• _What is expected_
Print the records from the line with "Where should I" to the line with "Action: (x=79, y=569)", and include both of those lines. Leave the pictures out of your answer.

• _Material provided_
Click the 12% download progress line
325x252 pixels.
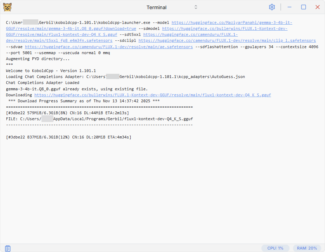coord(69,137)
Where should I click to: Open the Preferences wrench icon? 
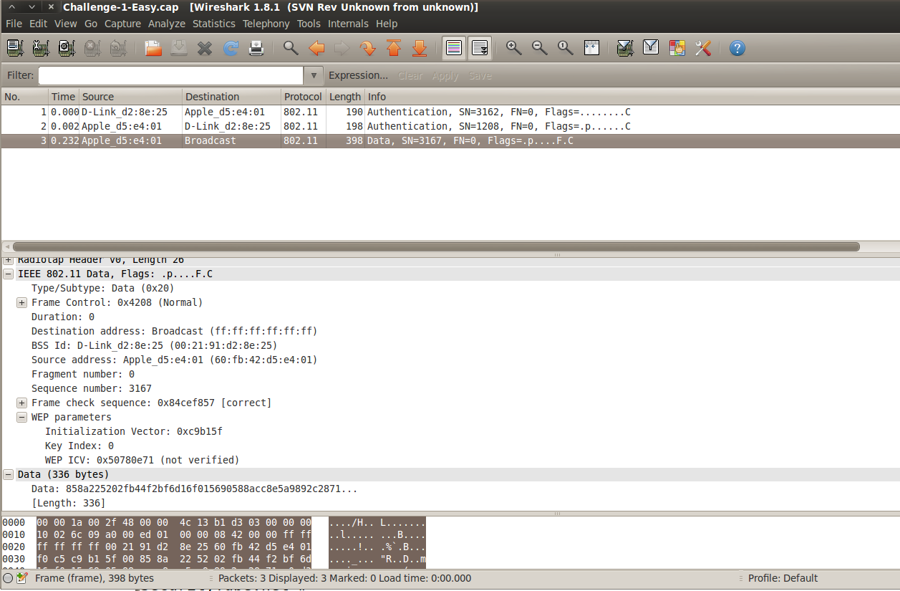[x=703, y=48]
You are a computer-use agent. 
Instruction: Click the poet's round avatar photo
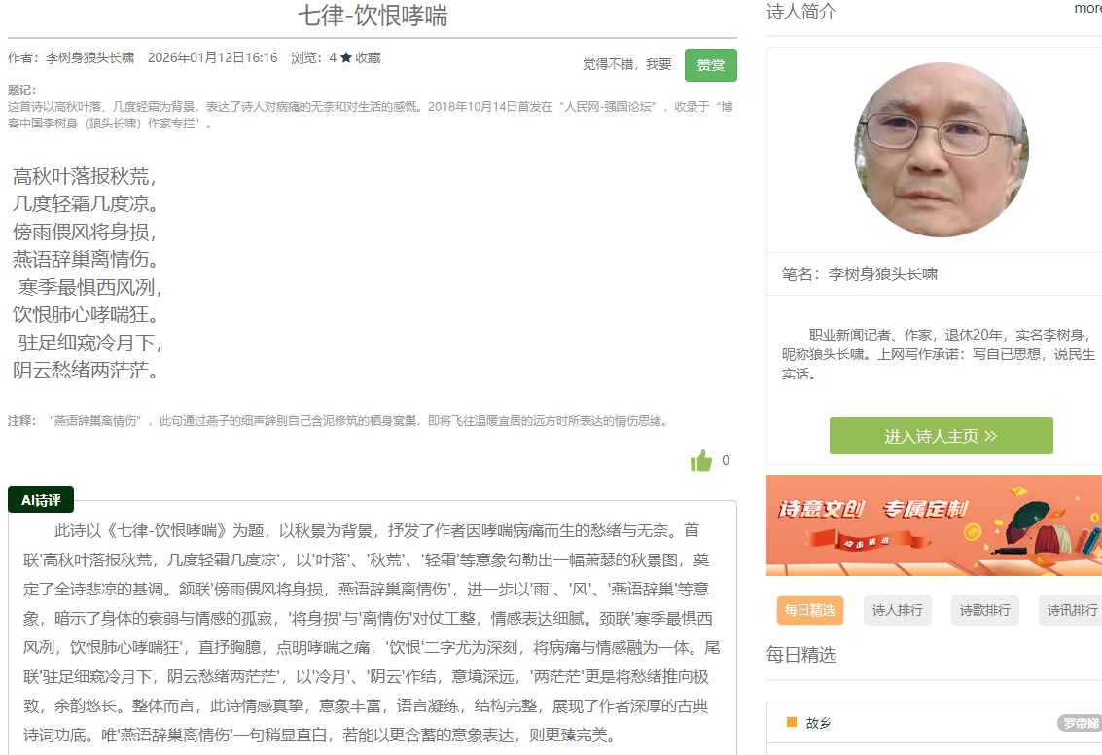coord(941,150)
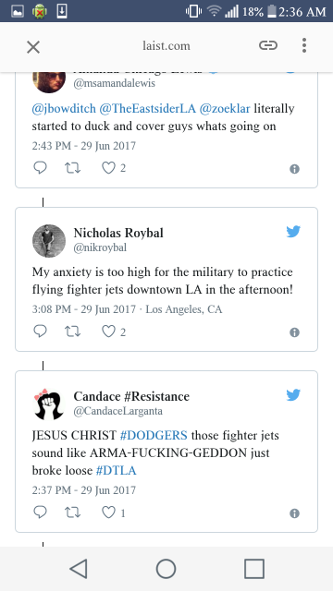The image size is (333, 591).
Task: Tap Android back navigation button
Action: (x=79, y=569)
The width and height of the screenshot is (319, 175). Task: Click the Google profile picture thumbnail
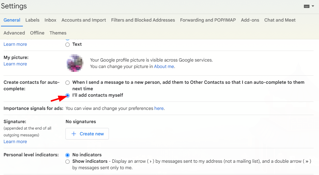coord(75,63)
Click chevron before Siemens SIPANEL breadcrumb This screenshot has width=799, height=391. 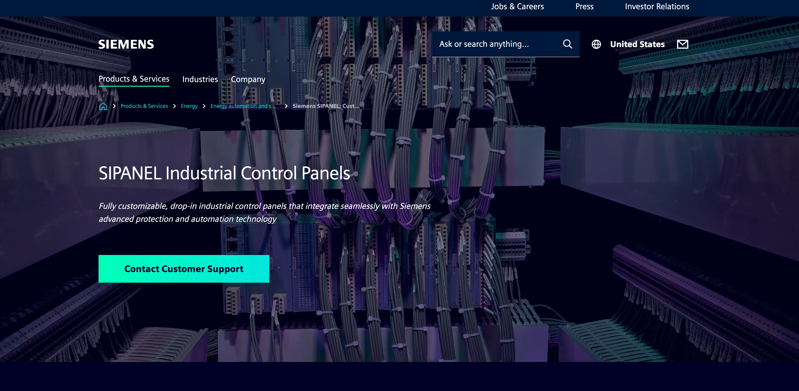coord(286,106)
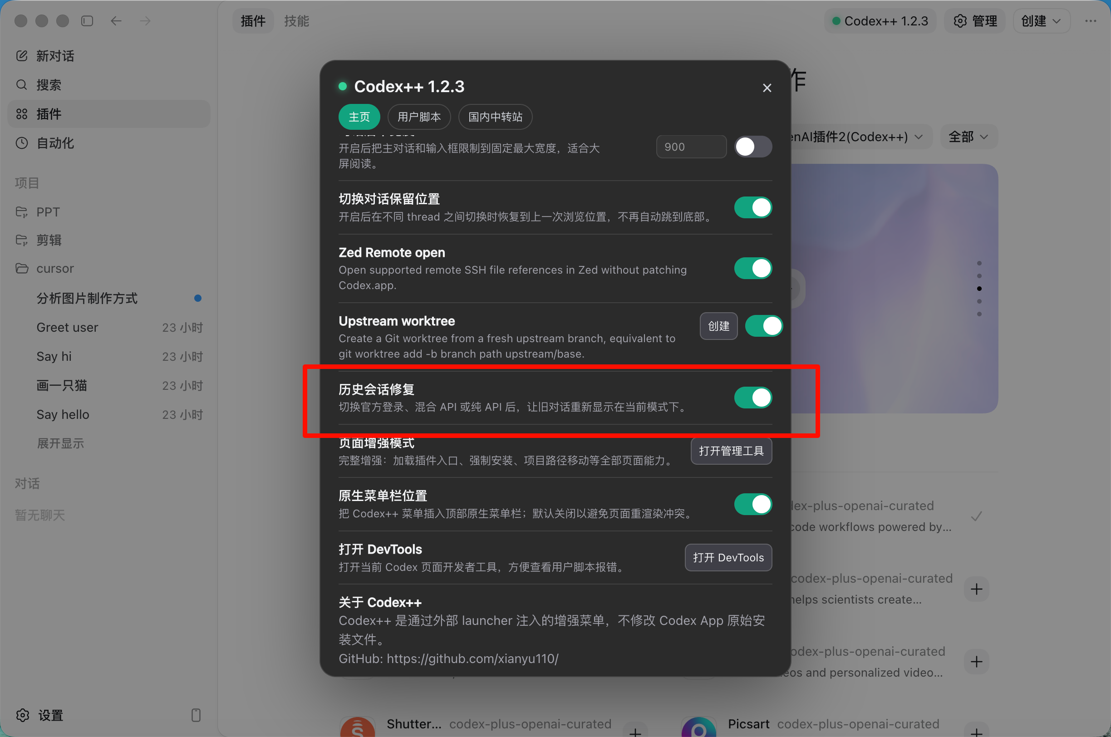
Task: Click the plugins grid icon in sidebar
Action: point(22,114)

---

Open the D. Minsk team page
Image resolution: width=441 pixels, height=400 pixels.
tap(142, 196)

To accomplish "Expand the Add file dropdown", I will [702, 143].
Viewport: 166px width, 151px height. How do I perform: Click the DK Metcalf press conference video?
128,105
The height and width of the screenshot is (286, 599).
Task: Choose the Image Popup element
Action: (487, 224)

==

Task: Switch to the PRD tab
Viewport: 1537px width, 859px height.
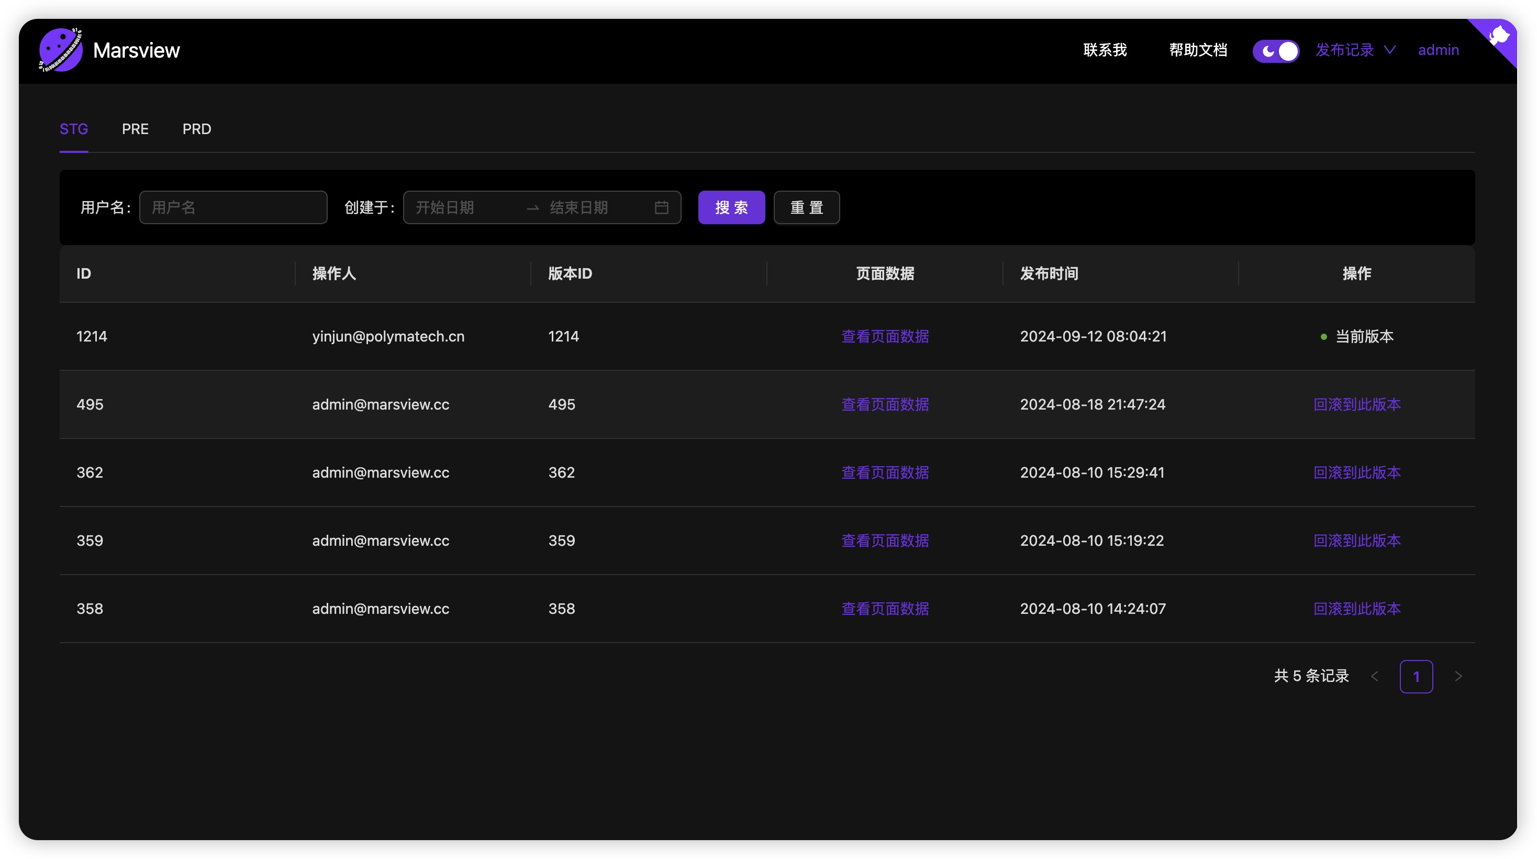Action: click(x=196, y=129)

• _Exercise result_
Where should I click to: Open the Preferences wrench icon? 
[x=703, y=48]
You are a computer-use agent. 
Instruction: Click the poet's round avatar photo
coord(941,150)
The image size is (333, 591).
Task: Tap Android back navigation button
Action: (x=79, y=569)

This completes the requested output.